Check each line of the records below and collect those that include the word "will".
*** Supplied entries ***
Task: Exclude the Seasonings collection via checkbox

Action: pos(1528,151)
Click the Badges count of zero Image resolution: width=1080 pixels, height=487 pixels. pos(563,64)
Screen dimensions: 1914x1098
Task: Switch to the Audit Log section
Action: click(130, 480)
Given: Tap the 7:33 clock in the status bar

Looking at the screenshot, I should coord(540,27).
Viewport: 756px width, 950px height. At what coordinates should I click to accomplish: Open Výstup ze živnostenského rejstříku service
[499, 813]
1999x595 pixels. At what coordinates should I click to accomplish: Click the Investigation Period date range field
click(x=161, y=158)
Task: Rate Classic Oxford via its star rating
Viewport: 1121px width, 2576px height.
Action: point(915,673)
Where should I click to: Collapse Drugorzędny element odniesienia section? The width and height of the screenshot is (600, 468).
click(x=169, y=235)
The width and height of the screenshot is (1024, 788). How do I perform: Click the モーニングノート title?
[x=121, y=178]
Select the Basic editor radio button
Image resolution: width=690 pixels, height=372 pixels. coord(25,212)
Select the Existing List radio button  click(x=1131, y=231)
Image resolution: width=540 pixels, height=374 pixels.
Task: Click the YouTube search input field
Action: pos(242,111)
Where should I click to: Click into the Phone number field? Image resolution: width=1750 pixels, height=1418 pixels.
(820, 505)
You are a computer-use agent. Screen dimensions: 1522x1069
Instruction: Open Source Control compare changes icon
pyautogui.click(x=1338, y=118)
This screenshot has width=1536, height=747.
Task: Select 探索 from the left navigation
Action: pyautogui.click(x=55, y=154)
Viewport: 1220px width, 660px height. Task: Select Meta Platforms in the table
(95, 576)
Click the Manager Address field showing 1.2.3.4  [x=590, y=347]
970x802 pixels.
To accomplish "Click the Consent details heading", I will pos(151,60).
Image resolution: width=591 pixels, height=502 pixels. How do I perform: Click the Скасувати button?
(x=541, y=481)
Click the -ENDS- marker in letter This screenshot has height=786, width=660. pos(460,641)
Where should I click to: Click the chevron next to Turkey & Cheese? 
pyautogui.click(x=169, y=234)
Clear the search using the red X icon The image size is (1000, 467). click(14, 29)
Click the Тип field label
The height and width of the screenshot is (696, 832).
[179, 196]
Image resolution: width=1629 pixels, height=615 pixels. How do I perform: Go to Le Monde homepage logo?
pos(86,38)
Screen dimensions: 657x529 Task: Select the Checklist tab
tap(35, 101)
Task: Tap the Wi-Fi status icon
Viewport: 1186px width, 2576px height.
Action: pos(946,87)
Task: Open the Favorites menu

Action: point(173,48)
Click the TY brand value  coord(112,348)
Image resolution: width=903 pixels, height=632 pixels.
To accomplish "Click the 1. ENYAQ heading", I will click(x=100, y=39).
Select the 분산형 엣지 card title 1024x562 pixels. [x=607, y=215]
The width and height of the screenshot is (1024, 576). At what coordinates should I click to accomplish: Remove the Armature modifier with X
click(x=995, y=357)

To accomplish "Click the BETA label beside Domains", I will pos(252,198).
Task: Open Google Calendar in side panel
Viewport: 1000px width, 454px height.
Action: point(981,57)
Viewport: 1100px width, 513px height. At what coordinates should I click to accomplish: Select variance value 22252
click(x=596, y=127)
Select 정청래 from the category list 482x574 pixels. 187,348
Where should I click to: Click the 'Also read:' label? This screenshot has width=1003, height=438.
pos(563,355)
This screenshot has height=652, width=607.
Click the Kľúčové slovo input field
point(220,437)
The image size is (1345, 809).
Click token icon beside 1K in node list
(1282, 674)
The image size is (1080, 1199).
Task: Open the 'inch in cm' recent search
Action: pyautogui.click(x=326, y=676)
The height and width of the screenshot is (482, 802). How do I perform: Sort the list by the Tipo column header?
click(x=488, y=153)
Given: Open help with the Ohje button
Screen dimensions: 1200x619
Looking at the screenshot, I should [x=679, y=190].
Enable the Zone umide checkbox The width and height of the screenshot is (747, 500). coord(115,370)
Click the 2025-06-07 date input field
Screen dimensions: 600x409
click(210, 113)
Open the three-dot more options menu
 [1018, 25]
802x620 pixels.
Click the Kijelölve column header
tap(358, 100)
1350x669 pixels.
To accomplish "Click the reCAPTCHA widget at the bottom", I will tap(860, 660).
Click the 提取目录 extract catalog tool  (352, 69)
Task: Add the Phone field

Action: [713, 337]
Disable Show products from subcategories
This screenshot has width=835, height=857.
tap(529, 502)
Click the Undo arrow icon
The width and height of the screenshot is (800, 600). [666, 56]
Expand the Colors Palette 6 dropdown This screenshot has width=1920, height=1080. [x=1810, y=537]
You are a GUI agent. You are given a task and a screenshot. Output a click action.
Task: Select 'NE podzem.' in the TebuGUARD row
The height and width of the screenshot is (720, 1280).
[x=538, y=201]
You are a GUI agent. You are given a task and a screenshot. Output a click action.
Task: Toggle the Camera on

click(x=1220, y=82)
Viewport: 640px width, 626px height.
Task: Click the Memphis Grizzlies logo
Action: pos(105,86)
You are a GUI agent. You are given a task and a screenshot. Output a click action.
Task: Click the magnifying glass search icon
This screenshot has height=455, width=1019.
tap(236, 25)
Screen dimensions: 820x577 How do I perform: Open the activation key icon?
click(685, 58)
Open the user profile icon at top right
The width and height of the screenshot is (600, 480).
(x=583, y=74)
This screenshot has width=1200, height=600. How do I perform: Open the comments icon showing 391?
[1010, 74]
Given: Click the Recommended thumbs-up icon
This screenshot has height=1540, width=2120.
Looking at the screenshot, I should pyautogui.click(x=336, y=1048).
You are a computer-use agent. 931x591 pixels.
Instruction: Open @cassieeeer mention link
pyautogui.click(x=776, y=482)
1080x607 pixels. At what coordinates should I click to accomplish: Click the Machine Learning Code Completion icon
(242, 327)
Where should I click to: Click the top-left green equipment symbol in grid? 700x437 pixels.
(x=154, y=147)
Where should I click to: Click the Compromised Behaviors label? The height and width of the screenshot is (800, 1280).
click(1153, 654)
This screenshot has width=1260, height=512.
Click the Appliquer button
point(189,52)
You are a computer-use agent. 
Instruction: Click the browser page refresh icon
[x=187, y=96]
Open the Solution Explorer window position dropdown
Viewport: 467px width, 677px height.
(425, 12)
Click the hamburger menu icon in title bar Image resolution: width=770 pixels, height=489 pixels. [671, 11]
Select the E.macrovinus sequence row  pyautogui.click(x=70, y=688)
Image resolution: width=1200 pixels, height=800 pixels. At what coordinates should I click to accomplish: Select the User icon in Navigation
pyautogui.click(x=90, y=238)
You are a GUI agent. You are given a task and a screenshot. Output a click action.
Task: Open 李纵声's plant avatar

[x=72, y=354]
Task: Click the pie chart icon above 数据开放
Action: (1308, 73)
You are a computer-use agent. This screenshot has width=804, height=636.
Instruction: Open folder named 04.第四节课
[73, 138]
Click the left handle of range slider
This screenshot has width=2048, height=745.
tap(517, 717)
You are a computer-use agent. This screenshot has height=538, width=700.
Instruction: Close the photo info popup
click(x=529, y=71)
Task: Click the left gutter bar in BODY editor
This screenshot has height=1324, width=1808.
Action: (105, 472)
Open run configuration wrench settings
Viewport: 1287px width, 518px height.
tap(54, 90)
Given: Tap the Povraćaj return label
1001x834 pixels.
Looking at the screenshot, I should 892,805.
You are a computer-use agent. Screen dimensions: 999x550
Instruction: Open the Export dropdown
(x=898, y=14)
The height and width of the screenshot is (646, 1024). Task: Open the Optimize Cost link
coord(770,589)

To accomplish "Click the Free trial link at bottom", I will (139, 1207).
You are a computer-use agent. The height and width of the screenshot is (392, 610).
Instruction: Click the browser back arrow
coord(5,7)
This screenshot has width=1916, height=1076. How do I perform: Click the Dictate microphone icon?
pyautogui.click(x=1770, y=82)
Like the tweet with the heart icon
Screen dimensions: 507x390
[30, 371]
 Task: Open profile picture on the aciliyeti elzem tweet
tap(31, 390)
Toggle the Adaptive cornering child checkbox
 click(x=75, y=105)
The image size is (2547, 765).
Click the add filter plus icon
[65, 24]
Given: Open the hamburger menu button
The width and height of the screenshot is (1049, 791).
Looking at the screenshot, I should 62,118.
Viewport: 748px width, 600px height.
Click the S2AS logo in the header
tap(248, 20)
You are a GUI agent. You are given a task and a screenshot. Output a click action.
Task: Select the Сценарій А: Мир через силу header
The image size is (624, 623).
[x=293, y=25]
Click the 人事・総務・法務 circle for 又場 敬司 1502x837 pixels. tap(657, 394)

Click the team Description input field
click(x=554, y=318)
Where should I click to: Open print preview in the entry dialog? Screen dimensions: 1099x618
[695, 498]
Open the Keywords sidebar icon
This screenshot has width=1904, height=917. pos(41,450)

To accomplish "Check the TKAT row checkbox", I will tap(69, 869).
*** End of Supplied entries ***
_Result of the task:_
To accomplish "Click the Consent details heading", I will pos(151,60).
To accomplish "Click the 1. ENYAQ heading", I will click(x=100, y=39).
To accomplish "Click the BETA label beside Domains", I will pos(252,198).
To accomplish "Click the reCAPTCHA widget at the bottom", I will tap(860, 660).
To accomplish "Click the Free trial link at bottom", I will (139, 1207).
To accomplish "Check the TKAT row checkbox", I will tap(69, 869).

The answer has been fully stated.